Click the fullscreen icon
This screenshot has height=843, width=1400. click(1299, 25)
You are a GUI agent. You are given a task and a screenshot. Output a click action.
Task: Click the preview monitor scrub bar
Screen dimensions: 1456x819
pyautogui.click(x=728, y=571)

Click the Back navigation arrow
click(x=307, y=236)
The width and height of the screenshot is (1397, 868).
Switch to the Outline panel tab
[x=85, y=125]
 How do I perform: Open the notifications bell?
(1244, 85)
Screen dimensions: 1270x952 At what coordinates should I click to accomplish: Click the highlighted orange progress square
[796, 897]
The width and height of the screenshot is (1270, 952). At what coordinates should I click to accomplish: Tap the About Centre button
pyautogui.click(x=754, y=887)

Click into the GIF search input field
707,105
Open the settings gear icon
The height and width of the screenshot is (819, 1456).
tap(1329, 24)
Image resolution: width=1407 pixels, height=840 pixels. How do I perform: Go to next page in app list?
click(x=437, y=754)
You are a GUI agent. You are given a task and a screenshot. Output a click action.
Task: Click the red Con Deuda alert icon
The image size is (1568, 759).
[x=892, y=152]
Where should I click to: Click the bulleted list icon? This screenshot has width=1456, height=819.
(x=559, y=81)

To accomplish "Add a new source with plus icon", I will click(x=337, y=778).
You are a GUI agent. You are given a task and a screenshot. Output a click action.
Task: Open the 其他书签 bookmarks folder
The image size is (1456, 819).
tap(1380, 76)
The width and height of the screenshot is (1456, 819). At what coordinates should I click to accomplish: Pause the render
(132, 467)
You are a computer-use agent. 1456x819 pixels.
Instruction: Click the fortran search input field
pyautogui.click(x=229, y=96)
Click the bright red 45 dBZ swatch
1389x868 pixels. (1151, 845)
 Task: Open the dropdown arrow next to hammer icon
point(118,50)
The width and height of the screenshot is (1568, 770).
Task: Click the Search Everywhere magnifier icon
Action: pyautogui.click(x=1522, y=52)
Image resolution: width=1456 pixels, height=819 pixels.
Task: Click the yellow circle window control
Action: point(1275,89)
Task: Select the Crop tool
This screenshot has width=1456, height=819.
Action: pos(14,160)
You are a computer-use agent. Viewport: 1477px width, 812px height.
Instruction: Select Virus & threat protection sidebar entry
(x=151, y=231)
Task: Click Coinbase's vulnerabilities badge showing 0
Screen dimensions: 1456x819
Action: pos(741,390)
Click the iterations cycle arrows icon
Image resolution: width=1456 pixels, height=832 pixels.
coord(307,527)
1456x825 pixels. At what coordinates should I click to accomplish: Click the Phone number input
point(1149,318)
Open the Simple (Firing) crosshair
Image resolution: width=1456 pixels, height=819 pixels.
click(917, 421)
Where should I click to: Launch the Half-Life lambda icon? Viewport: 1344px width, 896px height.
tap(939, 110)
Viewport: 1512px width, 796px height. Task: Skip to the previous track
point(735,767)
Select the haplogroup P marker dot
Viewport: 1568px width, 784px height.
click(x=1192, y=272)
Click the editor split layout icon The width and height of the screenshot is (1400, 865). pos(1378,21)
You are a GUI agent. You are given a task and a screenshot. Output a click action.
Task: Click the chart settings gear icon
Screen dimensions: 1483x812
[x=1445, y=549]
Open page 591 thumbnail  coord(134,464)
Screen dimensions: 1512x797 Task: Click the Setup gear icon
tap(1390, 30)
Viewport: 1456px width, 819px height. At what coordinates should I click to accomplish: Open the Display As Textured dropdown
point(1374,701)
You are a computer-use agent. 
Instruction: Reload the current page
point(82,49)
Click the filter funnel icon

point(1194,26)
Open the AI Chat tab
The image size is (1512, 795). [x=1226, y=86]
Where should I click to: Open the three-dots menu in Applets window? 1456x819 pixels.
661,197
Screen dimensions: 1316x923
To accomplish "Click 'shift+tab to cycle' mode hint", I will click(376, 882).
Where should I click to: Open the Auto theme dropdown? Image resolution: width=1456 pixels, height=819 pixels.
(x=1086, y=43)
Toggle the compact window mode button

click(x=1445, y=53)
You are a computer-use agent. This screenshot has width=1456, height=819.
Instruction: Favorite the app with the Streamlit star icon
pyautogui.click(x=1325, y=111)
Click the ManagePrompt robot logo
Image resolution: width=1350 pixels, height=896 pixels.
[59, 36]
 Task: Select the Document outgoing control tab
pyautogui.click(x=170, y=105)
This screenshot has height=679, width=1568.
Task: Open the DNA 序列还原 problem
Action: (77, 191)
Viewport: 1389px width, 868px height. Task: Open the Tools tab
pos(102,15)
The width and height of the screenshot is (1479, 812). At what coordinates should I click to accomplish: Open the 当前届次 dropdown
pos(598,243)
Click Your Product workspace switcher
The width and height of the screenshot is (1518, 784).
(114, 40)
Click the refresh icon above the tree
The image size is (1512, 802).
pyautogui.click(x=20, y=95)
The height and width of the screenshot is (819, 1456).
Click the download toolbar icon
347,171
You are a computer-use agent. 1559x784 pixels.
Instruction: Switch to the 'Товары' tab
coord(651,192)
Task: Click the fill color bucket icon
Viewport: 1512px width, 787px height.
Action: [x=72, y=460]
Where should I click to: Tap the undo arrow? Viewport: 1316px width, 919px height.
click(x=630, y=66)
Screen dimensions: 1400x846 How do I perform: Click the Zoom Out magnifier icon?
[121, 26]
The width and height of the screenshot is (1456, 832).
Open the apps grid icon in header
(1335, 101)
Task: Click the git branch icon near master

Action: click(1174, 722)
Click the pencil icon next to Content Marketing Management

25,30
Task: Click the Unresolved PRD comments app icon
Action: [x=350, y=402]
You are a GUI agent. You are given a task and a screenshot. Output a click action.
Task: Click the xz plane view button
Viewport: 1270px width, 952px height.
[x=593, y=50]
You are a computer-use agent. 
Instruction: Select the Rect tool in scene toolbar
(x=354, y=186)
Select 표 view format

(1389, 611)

### Work instructions
Write out every line of the material again, exactly as it reads.

### Result
Click the fullscreen icon
This screenshot has height=843, width=1400. click(1299, 25)
You are a GUI agent. You are given a task and a screenshot. Output a click action.
Task: Click the preview monitor scrub bar
Screen dimensions: 1456x819
pyautogui.click(x=728, y=571)

Click the Back navigation arrow
click(x=307, y=236)
The width and height of the screenshot is (1397, 868).
Switch to the Outline panel tab
[x=85, y=125]
 How do I perform: Open the notifications bell?
(1244, 85)
Screen dimensions: 1270x952 At what coordinates should I click to accomplish: Click the highlighted orange progress square
[796, 897]
The width and height of the screenshot is (1270, 952). At what coordinates should I click to accomplish: Tap the About Centre button
pyautogui.click(x=754, y=887)

Click into the GIF search input field
707,105
Open the settings gear icon
The height and width of the screenshot is (819, 1456).
tap(1329, 24)
Image resolution: width=1407 pixels, height=840 pixels. How do I perform: Go to next page in app list?
click(x=437, y=754)
You are a GUI agent. You are given a task and a screenshot. Output a click action.
Task: Click the red Con Deuda alert icon
The image size is (1568, 759).
[x=892, y=152]
Where should I click to: Click the bulleted list icon? This screenshot has width=1456, height=819.
(x=559, y=81)

To accomplish "Add a new source with plus icon", I will click(x=337, y=778).
You are a GUI agent. You are given a task and a screenshot. Output a click action.
Task: Open the 其他书签 bookmarks folder
The image size is (1456, 819).
tap(1380, 76)
The width and height of the screenshot is (1456, 819). At what coordinates should I click to accomplish: Pause the render
(132, 467)
You are a computer-use agent. 1456x819 pixels.
Instruction: Click the fortran search input field
pyautogui.click(x=229, y=96)
Click the bright red 45 dBZ swatch
1389x868 pixels. (1151, 845)
 Task: Open the dropdown arrow next to hammer icon
point(118,50)
The width and height of the screenshot is (1568, 770).
Task: Click the Search Everywhere magnifier icon
Action: pyautogui.click(x=1522, y=52)
Image resolution: width=1456 pixels, height=819 pixels.
Task: Click the yellow circle window control
Action: point(1275,89)
Task: Select the Crop tool
This screenshot has width=1456, height=819.
Action: pos(14,160)
You are a computer-use agent. Viewport: 1477px width, 812px height.
Instruction: Select Virus & threat protection sidebar entry
(x=151, y=231)
Task: Click Coinbase's vulnerabilities badge showing 0
Screen dimensions: 1456x819
Action: pos(741,390)
Click the iterations cycle arrows icon
Image resolution: width=1456 pixels, height=832 pixels.
coord(307,527)
1456x825 pixels. At what coordinates should I click to accomplish: Click the Phone number input
point(1149,318)
Open the Simple (Firing) crosshair
Image resolution: width=1456 pixels, height=819 pixels.
click(917, 421)
Where should I click to: Launch the Half-Life lambda icon? Viewport: 1344px width, 896px height.
tap(939, 110)
Viewport: 1512px width, 796px height. Task: Skip to the previous track
point(735,767)
Select the haplogroup P marker dot
Viewport: 1568px width, 784px height.
click(x=1192, y=272)
Click the editor split layout icon The width and height of the screenshot is (1400, 865). pos(1378,21)
You are a GUI agent. You are given a task and a screenshot. Output a click action.
Task: Click the chart settings gear icon
Screen dimensions: 1483x812
[x=1445, y=549]
Open page 591 thumbnail  coord(134,464)
Screen dimensions: 1512x797 Task: Click the Setup gear icon
tap(1390, 30)
Viewport: 1456px width, 819px height. At what coordinates should I click to accomplish: Open the Display As Textured dropdown
point(1374,701)
You are a computer-use agent. 
Instruction: Reload the current page
point(82,49)
Click the filter funnel icon

point(1194,26)
Open the AI Chat tab
The image size is (1512, 795). [x=1226, y=86]
Where should I click to: Open the three-dots menu in Applets window? 1456x819 pixels.
661,197
Screen dimensions: 1316x923
To accomplish "Click 'shift+tab to cycle' mode hint", I will click(376, 882).
Where should I click to: Open the Auto theme dropdown? Image resolution: width=1456 pixels, height=819 pixels.
(x=1086, y=43)
Toggle the compact window mode button

click(x=1445, y=53)
You are a computer-use agent. This screenshot has width=1456, height=819.
Instruction: Favorite the app with the Streamlit star icon
pyautogui.click(x=1325, y=111)
Click the ManagePrompt robot logo
Image resolution: width=1350 pixels, height=896 pixels.
[59, 36]
 Task: Select the Document outgoing control tab
pyautogui.click(x=170, y=105)
This screenshot has height=679, width=1568.
Task: Open the DNA 序列还原 problem
Action: (77, 191)
Viewport: 1389px width, 868px height. Task: Open the Tools tab
pos(102,15)
The width and height of the screenshot is (1479, 812). At what coordinates should I click to accomplish: Open the 当前届次 dropdown
pos(598,243)
Click Your Product workspace switcher
The width and height of the screenshot is (1518, 784).
(114, 40)
Click the refresh icon above the tree
The image size is (1512, 802).
pyautogui.click(x=20, y=95)
The height and width of the screenshot is (819, 1456).
Click the download toolbar icon
347,171
You are a computer-use agent. 1559x784 pixels.
Instruction: Switch to the 'Товары' tab
coord(651,192)
Task: Click the fill color bucket icon
Viewport: 1512px width, 787px height.
Action: [x=72, y=460]
Where should I click to: Tap the undo arrow? Viewport: 1316px width, 919px height.
click(x=630, y=66)
Screen dimensions: 1400x846 How do I perform: Click the Zoom Out magnifier icon?
[121, 26]
The width and height of the screenshot is (1456, 832).
Open the apps grid icon in header
(1335, 101)
Task: Click the git branch icon near master

Action: click(1174, 722)
Click the pencil icon next to Content Marketing Management

25,30
Task: Click the Unresolved PRD comments app icon
Action: [x=350, y=402]
You are a GUI agent. You are given a task and a screenshot. Output a click action.
Task: Click the xz plane view button
Viewport: 1270px width, 952px height.
[x=593, y=50]
You are a computer-use agent. 
Instruction: Select the Rect tool in scene toolbar
(x=354, y=186)
Select 표 view format

(1389, 611)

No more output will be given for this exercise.